Cumbre en Madrid

La capital de España se convirtió, desde ayer, en el centro de atención, particularmente de movimientos sociales y juveniles, cuya presión aumentó en los últimos años, puesto que serán ellos, niños y jóvenes, quienes deberán pagar un mayor precio por las catástrofes ambientales que, por necios o ciegos que sean políticos, empresarios y asesores de turno, ante la evidencia es imposible negar y que los demás lo crean.

El secretario de la ONU señaló claramente que los humanos “han estado en guerra contra el planeta y ahora el planeta contraataca”. La metáfora en el ámbito guerrero es sabia, pues las secuelas de la destrucción del ambiente se han vuelto contra la vida en una cadena en causas y efectos confundidos, pues los segundos se han convertido ya en causantes de otros muchos males para todos los vivientes.

Pese a las muchas palabras y escasas acciones, por primera vez en la historia hay un reconocimiento oficial y de base de un grave problema. La excepción en estos momentos es Washington, cuyo gobierno anunció el retiro de los acuerdos de París, suscritos por 195 países, el compromiso más importante ante el grave desafío global.
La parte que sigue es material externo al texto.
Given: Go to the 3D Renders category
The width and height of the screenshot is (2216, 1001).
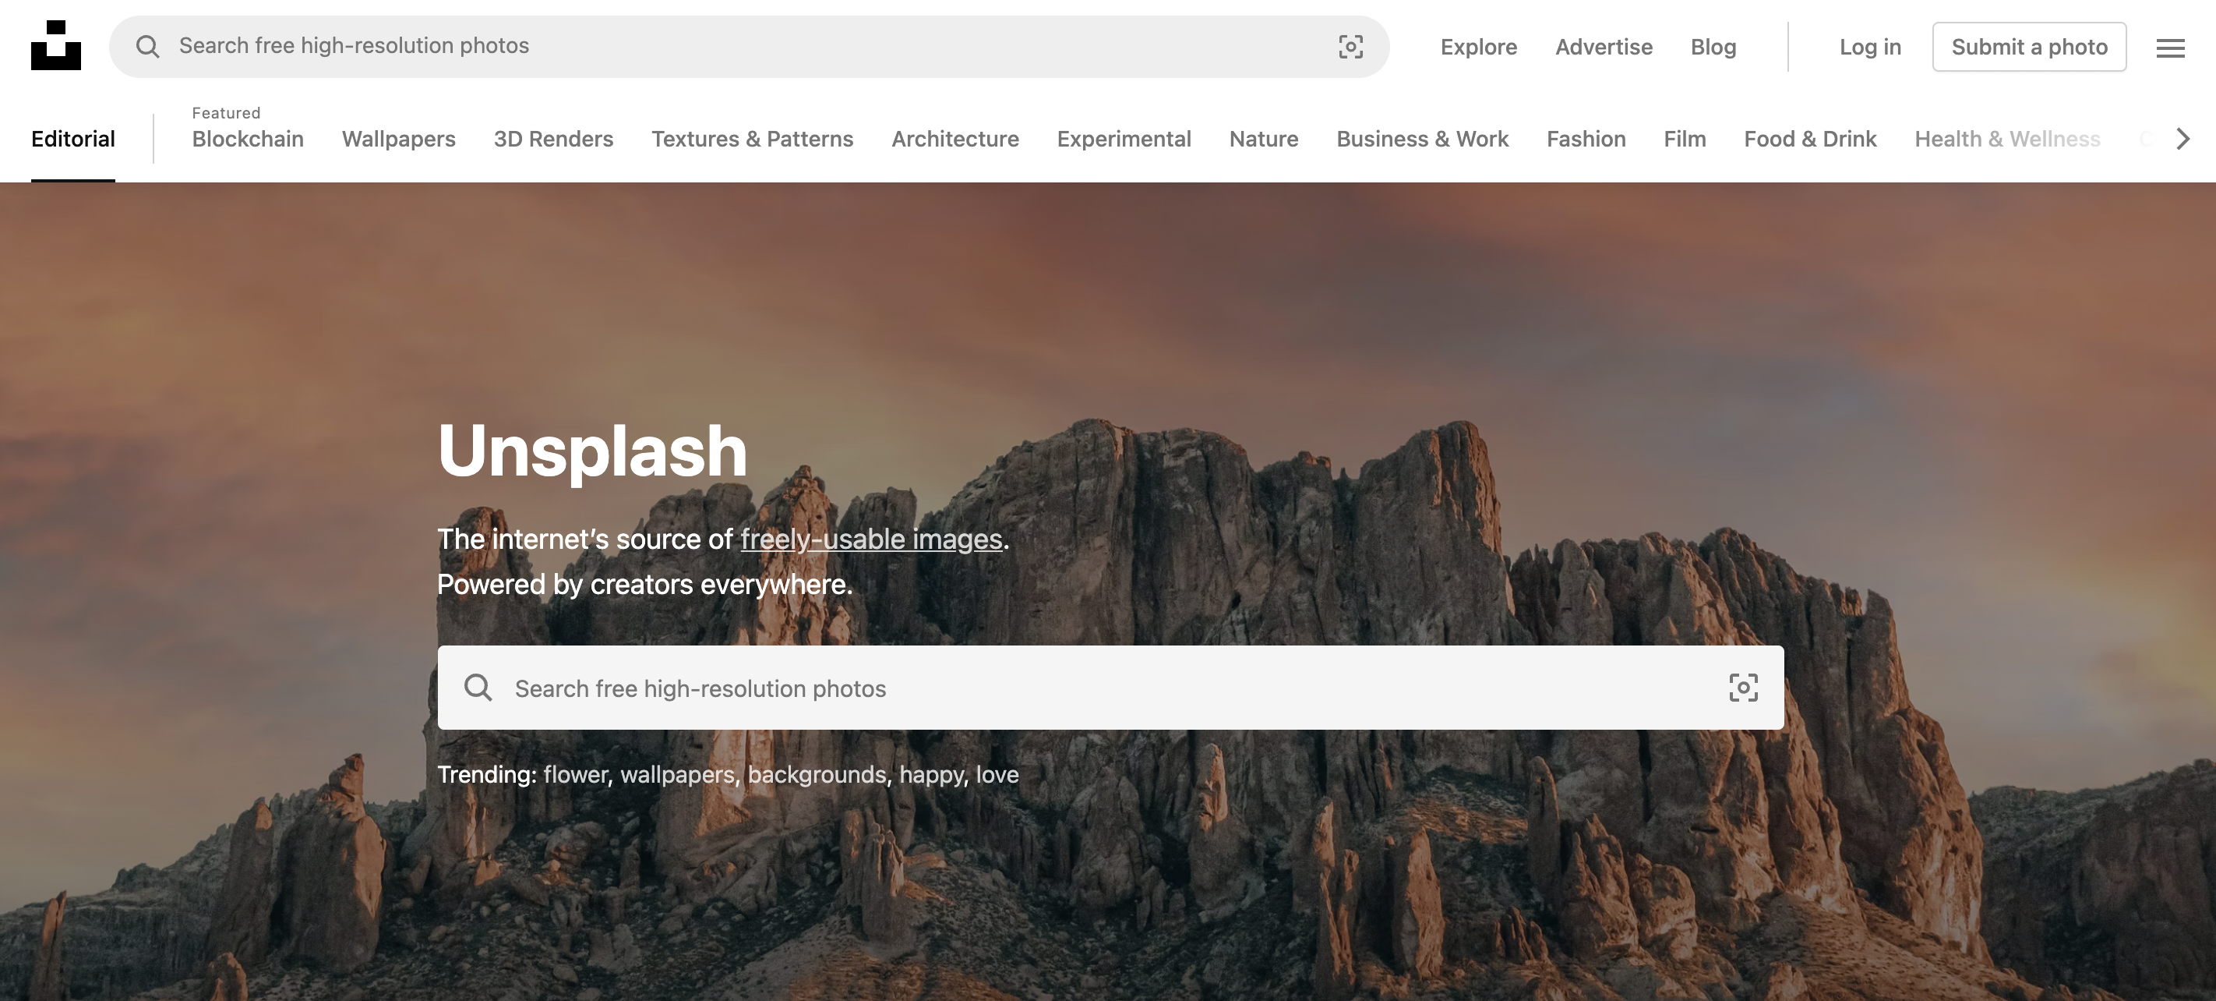Looking at the screenshot, I should [x=553, y=139].
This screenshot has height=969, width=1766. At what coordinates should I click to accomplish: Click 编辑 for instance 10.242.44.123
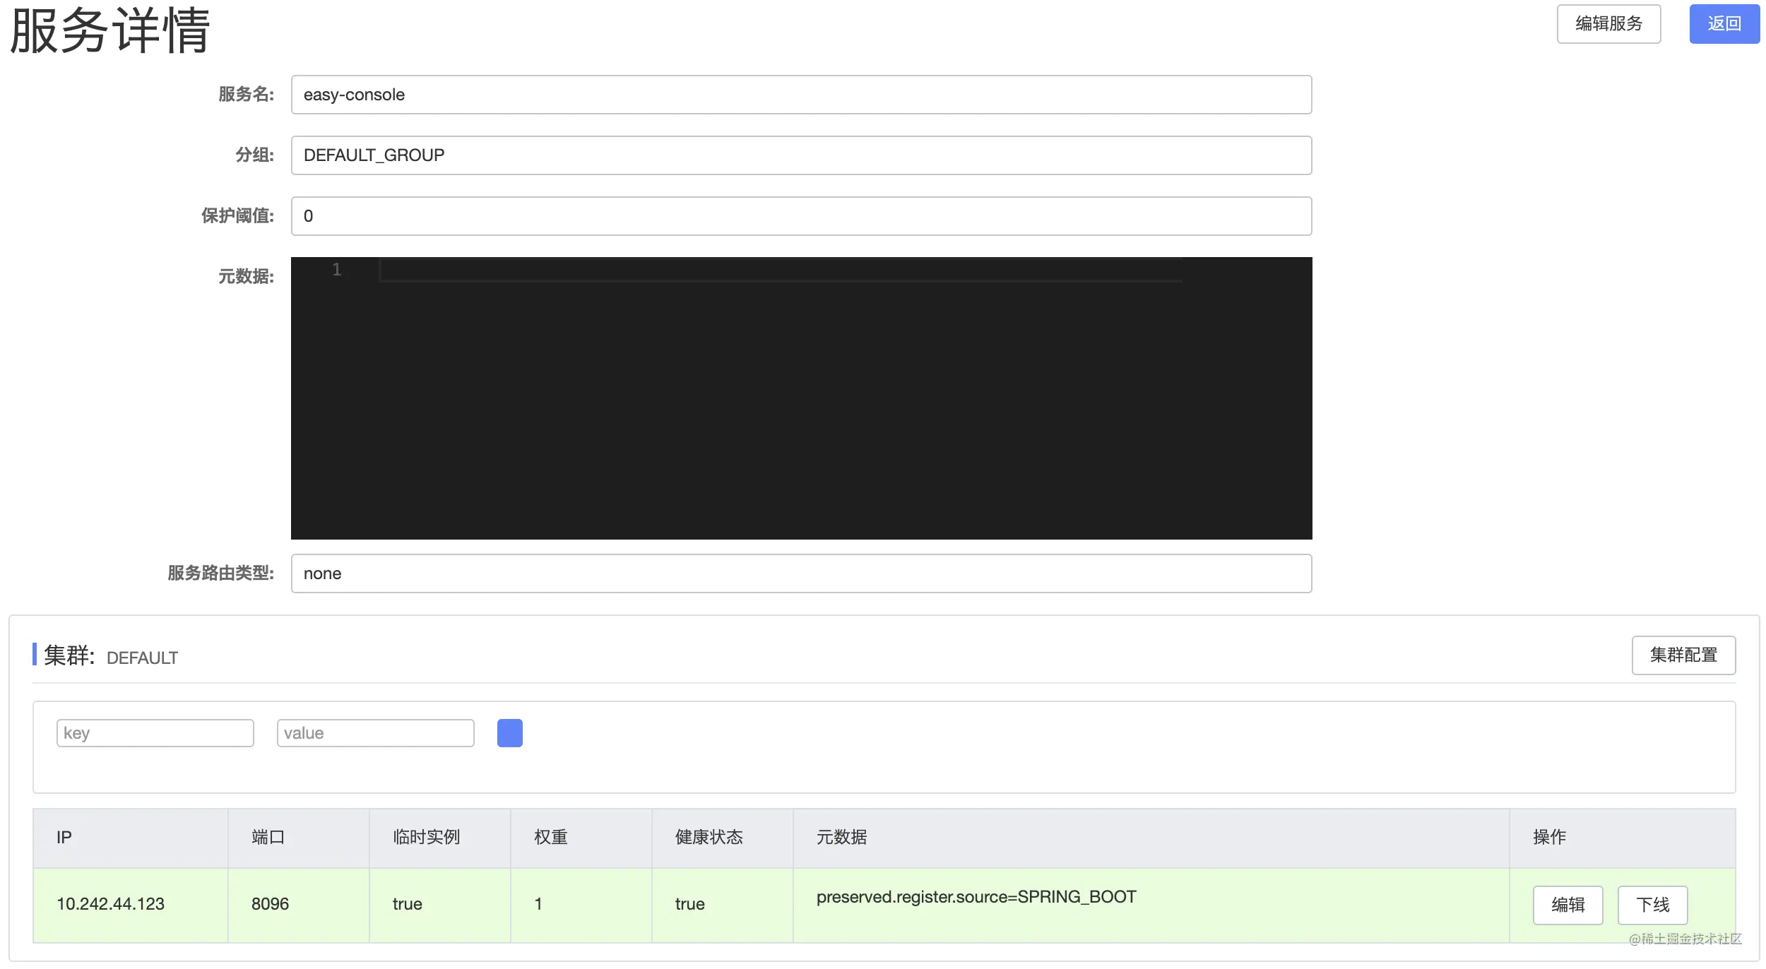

Se alza la voz de las naciones para examinar el camino recorrido de aquellos objetivos señalados y aceptados en la capital francesa.

Sin duda, los logros son pocos, aunque siempre queda la esperanza de una mayor concienciación, particularmente en la gente joven, que serán quienes sufran directamente las consecuencias, el desastre ambiental producto de una sociedad consumista, lucha comercial abierta, en la que se vale todo desde la contaminación de la atmósfera hasta la destrucción de las fábricas naturales de oxígeno.

La hora del no retorno está cerca, pero aún hay tiempo con ayuda de la ciencia. La reunión de Madrid, con una mirada atrás, busca revisar las estrategias diseñadas hace cinco años y evaluar su cumplimiento que, por el clamor y los lamentos, cae en el vacío de lo que se dijo pero no se hizo.

Por ello, el Parlamento Europeo demanda una acción inmediata y ambiciosa para limitar el calentamiento global, pasar de las palabras a los hechos y alcanzar un acuerdo histórico para que el proceso de mitigación sea inminente y en términos sin autoexclusión, sino tabla global de salvación.

La cumbre de Chile, una esperanza más para detener la guerra contra la naturaleza, que ya ha comenzado el contrataque, abrió sus puertas en Madrid para eliminar la mayor sinrazón absurda de la humanidad.